> **Selected passage**:

○ ○ ○ ○ ○ ○ ○

It was posted by Joe Tedesco, and I would think he would know better. The comments state how good a video this is. I will use it in my introduction to 100 Essential Rules of the NEC, and the many service personnel who died in Iraq/Afghanistan due to improper grounding and bonding
This has to be some kind of a joke- the dorky guy w/the glasses looks like one of the marx bros.
That gal towards the end did good w/ the board though.:)

Current will try to return to the source thru soil, but the impedance of that earth path will almost never be low enough to allow enough current to open an ocpd and prevent electrocution. The resistance of that fault path is key- you want it as low as possible, and your going to get close to that with a hard connection back to the source, not some rod jammed 8ft in soil.

○ ○ ○ ○ ○ ○ ○

> **Aim**:
Continue the forum comments on electrical grounding above, picking up after their final sentence.

> **Records for locating words and elements**:
○ ○ ○ ○ ○ ○ ○

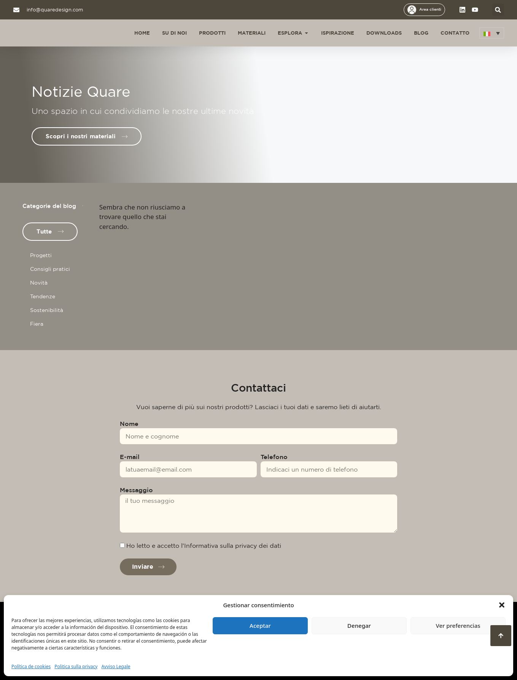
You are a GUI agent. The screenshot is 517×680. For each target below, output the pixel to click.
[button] (502, 605)
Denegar (359, 625)
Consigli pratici (50, 269)
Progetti (41, 255)
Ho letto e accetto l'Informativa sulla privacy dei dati (203, 545)
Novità (39, 283)
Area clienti (430, 9)
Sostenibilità (46, 310)
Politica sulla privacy (75, 666)
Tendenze (42, 296)
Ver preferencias (458, 625)
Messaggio (136, 489)
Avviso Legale (115, 666)
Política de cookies (31, 666)
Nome (129, 423)
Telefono (274, 456)
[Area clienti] (411, 9)
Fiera (36, 324)
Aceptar (260, 625)
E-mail (130, 456)
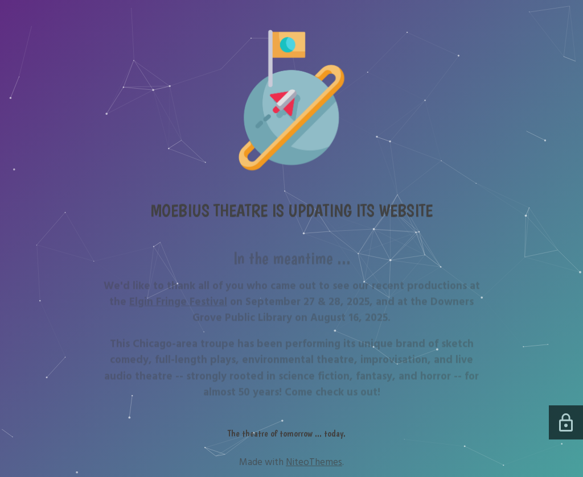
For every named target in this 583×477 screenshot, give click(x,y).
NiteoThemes (314, 462)
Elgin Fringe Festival (178, 304)
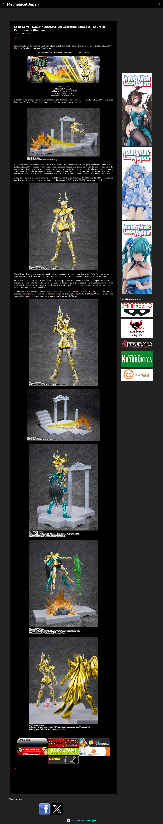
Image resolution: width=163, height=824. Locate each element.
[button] (15, 38)
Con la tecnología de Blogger (81, 820)
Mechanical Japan (23, 4)
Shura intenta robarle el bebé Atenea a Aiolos (42, 294)
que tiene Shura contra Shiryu (84, 292)
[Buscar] (159, 4)
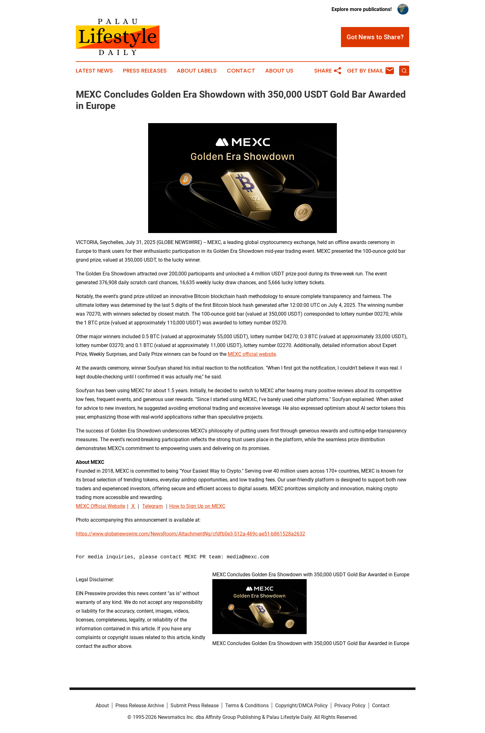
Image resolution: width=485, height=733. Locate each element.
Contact (241, 70)
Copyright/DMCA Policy (301, 706)
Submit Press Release (194, 706)
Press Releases (145, 70)
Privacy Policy (349, 706)
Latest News (94, 70)
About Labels (197, 70)
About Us (279, 70)
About (102, 706)
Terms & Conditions (247, 706)
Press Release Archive (139, 706)
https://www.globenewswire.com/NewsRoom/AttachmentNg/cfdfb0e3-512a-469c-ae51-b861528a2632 (190, 534)
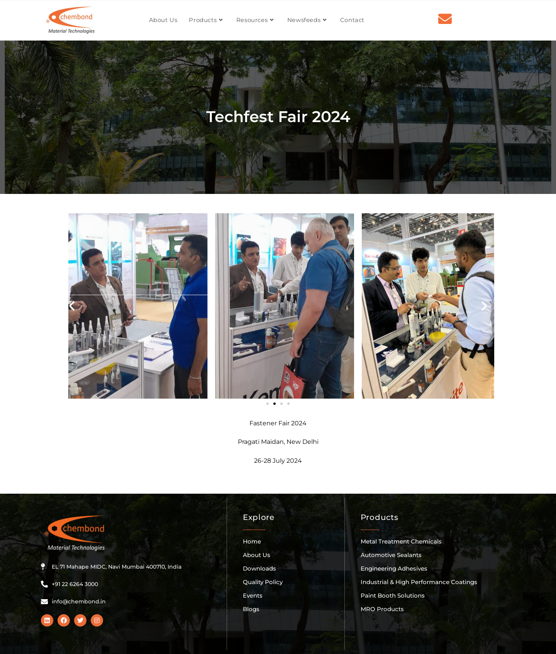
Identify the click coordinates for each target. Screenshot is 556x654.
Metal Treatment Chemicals (401, 541)
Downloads (259, 568)
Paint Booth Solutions (393, 595)
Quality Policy (263, 582)
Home (252, 541)
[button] (72, 306)
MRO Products (382, 609)
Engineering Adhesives (394, 568)
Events (253, 595)
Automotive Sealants (391, 555)
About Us (256, 555)
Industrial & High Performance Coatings (419, 582)
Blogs (251, 609)
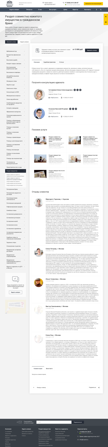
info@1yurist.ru (54, 97)
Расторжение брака (12, 189)
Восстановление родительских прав (12, 68)
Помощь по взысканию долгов (13, 154)
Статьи (61, 62)
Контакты (87, 9)
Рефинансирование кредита (14, 207)
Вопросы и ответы (27, 433)
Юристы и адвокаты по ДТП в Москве (14, 267)
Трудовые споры (11, 242)
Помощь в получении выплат (13, 127)
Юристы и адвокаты (10, 435)
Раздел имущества (12, 171)
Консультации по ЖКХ (13, 92)
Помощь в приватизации (13, 137)
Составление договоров (13, 217)
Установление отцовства (13, 246)
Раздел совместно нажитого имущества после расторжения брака (55, 139)
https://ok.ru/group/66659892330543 (77, 90)
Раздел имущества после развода (57, 171)
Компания (8, 429)
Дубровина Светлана (61, 440)
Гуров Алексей (59, 433)
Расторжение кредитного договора (14, 193)
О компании (8, 431)
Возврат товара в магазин (14, 63)
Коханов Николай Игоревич (58, 109)
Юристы (75, 9)
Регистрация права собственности (12, 198)
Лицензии (8, 433)
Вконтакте (49, 368)
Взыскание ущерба (12, 60)
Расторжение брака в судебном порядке (45, 432)
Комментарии (38, 368)
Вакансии (7, 444)
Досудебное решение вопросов (13, 76)
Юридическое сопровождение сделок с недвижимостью (14, 261)
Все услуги (53, 9)
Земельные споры (12, 88)
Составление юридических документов (14, 233)
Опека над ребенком (12, 99)
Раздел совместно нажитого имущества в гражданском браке (90, 138)
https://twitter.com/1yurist (80, 90)
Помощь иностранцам (13, 149)
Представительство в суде (14, 167)
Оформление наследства (14, 111)
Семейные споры (11, 210)
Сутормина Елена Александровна (61, 90)
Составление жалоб (12, 221)
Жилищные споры (12, 81)
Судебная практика (49, 62)
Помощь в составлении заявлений (13, 145)
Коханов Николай (60, 431)
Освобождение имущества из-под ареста (14, 103)
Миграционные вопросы (13, 95)
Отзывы (7, 437)
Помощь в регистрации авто (15, 141)
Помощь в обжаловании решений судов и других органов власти (13, 122)
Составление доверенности (14, 214)
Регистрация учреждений (14, 203)
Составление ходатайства (14, 228)
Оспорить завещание (12, 108)
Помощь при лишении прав (14, 158)
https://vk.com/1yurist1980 (75, 90)
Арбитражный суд (12, 51)
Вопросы (29, 9)
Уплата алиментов (44, 435)
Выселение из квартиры (13, 72)
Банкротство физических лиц (14, 55)
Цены (65, 9)
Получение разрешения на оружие (14, 116)
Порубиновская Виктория (62, 435)
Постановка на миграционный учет (12, 162)
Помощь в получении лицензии (13, 133)
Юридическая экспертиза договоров (14, 250)
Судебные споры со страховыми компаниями (14, 238)
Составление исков (12, 225)
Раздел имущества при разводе (90, 155)
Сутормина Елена (60, 437)
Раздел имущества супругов (55, 155)
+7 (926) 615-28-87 (71, 3)
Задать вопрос (14, 9)
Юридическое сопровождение (11, 255)
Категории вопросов (27, 431)
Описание (37, 62)
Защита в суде (11, 84)
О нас (40, 9)
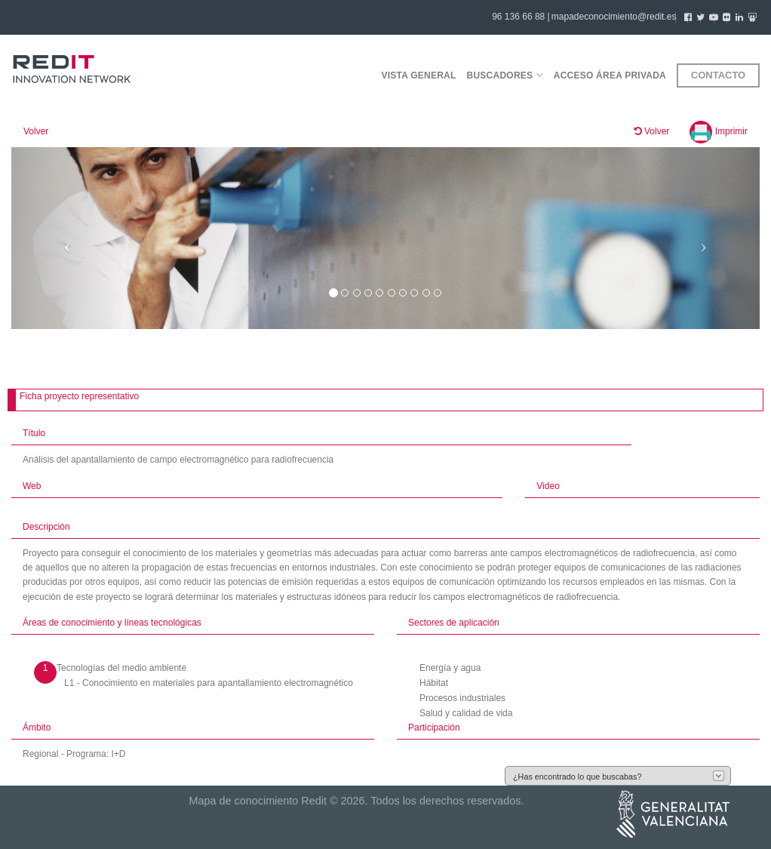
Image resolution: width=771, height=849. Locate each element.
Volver (35, 131)
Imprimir (719, 131)
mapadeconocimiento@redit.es (614, 16)
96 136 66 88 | (521, 16)
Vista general (418, 75)
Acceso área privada (610, 75)
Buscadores (505, 75)
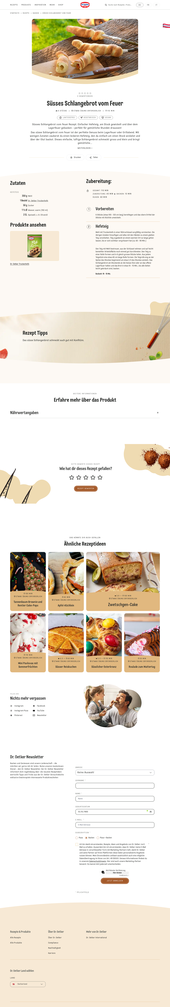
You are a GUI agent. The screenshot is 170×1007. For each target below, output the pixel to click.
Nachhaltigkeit (54, 948)
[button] (85, 89)
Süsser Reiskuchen (66, 642)
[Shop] (62, 5)
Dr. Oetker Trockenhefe (38, 201)
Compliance (53, 943)
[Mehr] (54, 5)
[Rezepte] (15, 5)
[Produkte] (27, 5)
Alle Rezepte (15, 938)
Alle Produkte (16, 943)
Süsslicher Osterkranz (104, 642)
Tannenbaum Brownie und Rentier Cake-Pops (28, 581)
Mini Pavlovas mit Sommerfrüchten (28, 642)
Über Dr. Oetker (55, 938)
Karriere (51, 953)
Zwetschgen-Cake (123, 581)
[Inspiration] (42, 5)
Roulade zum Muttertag (142, 642)
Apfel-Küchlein (66, 581)
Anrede (79, 767)
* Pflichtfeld (82, 892)
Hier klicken (117, 873)
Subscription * (82, 833)
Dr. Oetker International (96, 938)
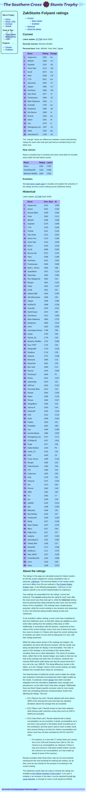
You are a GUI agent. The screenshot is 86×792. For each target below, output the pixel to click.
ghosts (51, 680)
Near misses (37, 21)
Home (7, 19)
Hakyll (35, 789)
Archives (8, 24)
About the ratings (34, 29)
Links (7, 39)
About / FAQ (10, 22)
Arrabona (9, 50)
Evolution (35, 24)
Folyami (8, 47)
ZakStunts (35, 582)
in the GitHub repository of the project (46, 774)
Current (30, 18)
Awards (8, 26)
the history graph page (36, 184)
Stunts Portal (19, 789)
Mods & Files (10, 37)
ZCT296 (39, 39)
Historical (31, 26)
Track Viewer (10, 34)
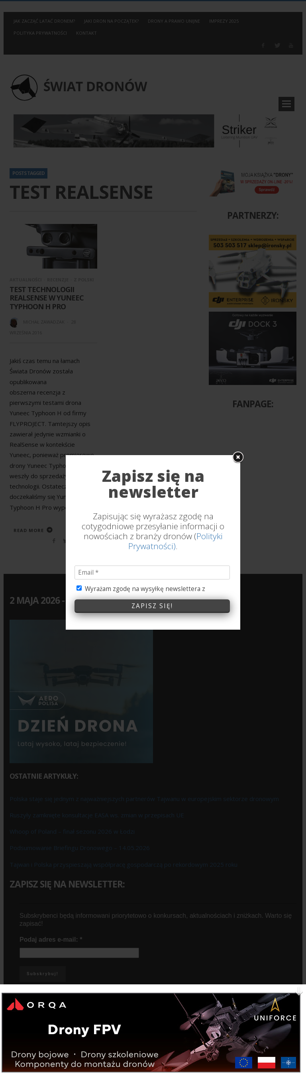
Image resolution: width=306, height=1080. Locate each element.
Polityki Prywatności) (175, 466)
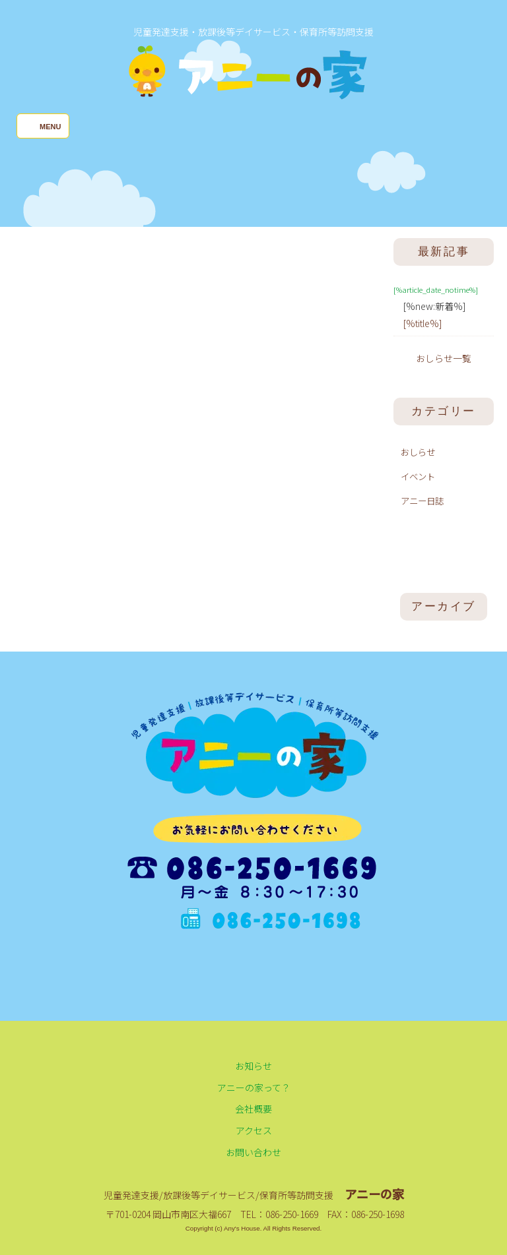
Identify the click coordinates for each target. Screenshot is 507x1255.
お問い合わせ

○ ○ ○ ○ ○ ○ ○

> **Expected answer**:
It's a shame "the grounding to the earth saves lives" myth continues to be propagated.:happyno:
 

Dennis Alwon

Moderator
Staff member
Location
Chapel Hill, NC
Occupation
Electrical Contractor
So if there is a short to the casing of a grounded tool where do you think the current goes? I don't understand the issue... The equipment grounding conductor is connected back to the earth but I understand that is not what opens the overcurrent protective device. This video is not for electricians as it states in the beginning so I guess they took took some leniency in the answer. I didn't find it so bad
 

kwired

Electron manager
Location
NE Nebraska
We don't need to dumb it down for non electricians, this gives them a false sense of security and promotes them to think they know what they are doing. Tell them how it is, then if they still think they what they are doing at least they were informed correctly. Equipment grounding is to let fault current return to it's source not to earth, earth may or may not end up being a portion of that path, but is almost never the sole path (not an effective fault clearing path anyhow) for less then 1000 volts. It also is there to attempt to put non current carrying objects at same potential as earth - during non fault conditions.
 

Dennis Alwon

Moderator
Staff member
Location
Chapel Hill, NC
Occupation
Electrical Contractor
We don't need to dumb it down for non electricians, this gives them a false sense of security and promotes them to think they know what they are doing. Tell them how it is, then if they still think they what they are doing at least they were informed correctly. Equipment grounding is to let fault current return to it's source not to earth, earth may or may not end up being a portion of that path, but is almost never the sole path (not an effective fault clearing path anyhow) for less then 1000 volts. It also is there to attempt to put non current carrying objects at same potential as earth - during non fault conditions.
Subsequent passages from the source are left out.